### Work order:
Starting with the line that contains "You are a computer-use agent. The", reproduce each line through the end of the listing below, with no other output.

====== Data records ======

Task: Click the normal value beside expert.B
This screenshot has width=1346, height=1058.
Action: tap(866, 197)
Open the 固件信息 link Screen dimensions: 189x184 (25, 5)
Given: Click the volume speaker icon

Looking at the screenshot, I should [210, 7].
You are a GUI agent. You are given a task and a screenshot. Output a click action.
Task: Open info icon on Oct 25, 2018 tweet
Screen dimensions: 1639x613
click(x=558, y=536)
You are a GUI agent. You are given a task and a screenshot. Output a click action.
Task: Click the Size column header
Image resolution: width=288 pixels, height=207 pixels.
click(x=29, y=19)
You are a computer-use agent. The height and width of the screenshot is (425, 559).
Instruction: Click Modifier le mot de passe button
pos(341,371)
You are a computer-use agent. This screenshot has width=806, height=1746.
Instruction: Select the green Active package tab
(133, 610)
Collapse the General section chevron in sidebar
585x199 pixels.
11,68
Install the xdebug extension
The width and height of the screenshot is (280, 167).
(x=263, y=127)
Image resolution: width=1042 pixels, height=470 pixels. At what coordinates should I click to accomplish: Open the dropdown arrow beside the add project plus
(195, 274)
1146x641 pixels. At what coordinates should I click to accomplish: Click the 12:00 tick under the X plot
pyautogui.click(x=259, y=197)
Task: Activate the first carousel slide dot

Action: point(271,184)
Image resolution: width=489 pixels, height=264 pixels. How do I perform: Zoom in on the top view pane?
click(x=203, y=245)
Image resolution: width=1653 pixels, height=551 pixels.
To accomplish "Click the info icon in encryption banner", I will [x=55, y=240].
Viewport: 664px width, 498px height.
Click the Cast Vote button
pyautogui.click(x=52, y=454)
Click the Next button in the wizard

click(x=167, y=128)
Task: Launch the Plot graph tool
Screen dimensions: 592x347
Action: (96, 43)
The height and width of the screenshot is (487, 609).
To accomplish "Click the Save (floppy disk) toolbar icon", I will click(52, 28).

======

### Exercise solution:
You are a computer-use agent. The height and width of the screenshot is (425, 559).
Instruction: Click Modifier le mot de passe button
pos(341,371)
You are a computer-use agent. This screenshot has width=806, height=1746.
Instruction: Select the green Active package tab
(133, 610)
Collapse the General section chevron in sidebar
585x199 pixels.
11,68
Install the xdebug extension
The width and height of the screenshot is (280, 167).
(x=263, y=127)
Image resolution: width=1042 pixels, height=470 pixels. At what coordinates should I click to accomplish: Open the dropdown arrow beside the add project plus
(195, 274)
1146x641 pixels. At what coordinates should I click to accomplish: Click the 12:00 tick under the X plot
pyautogui.click(x=259, y=197)
Task: Activate the first carousel slide dot

Action: point(271,184)
Image resolution: width=489 pixels, height=264 pixels. How do I perform: Zoom in on the top view pane?
click(x=203, y=245)
Image resolution: width=1653 pixels, height=551 pixels.
To accomplish "Click the info icon in encryption banner", I will [x=55, y=240].
Viewport: 664px width, 498px height.
Click the Cast Vote button
pyautogui.click(x=52, y=454)
Click the Next button in the wizard

click(x=167, y=128)
Task: Launch the Plot graph tool
Screen dimensions: 592x347
Action: (96, 43)
The height and width of the screenshot is (487, 609).
To accomplish "Click the Save (floppy disk) toolbar icon", I will click(52, 28).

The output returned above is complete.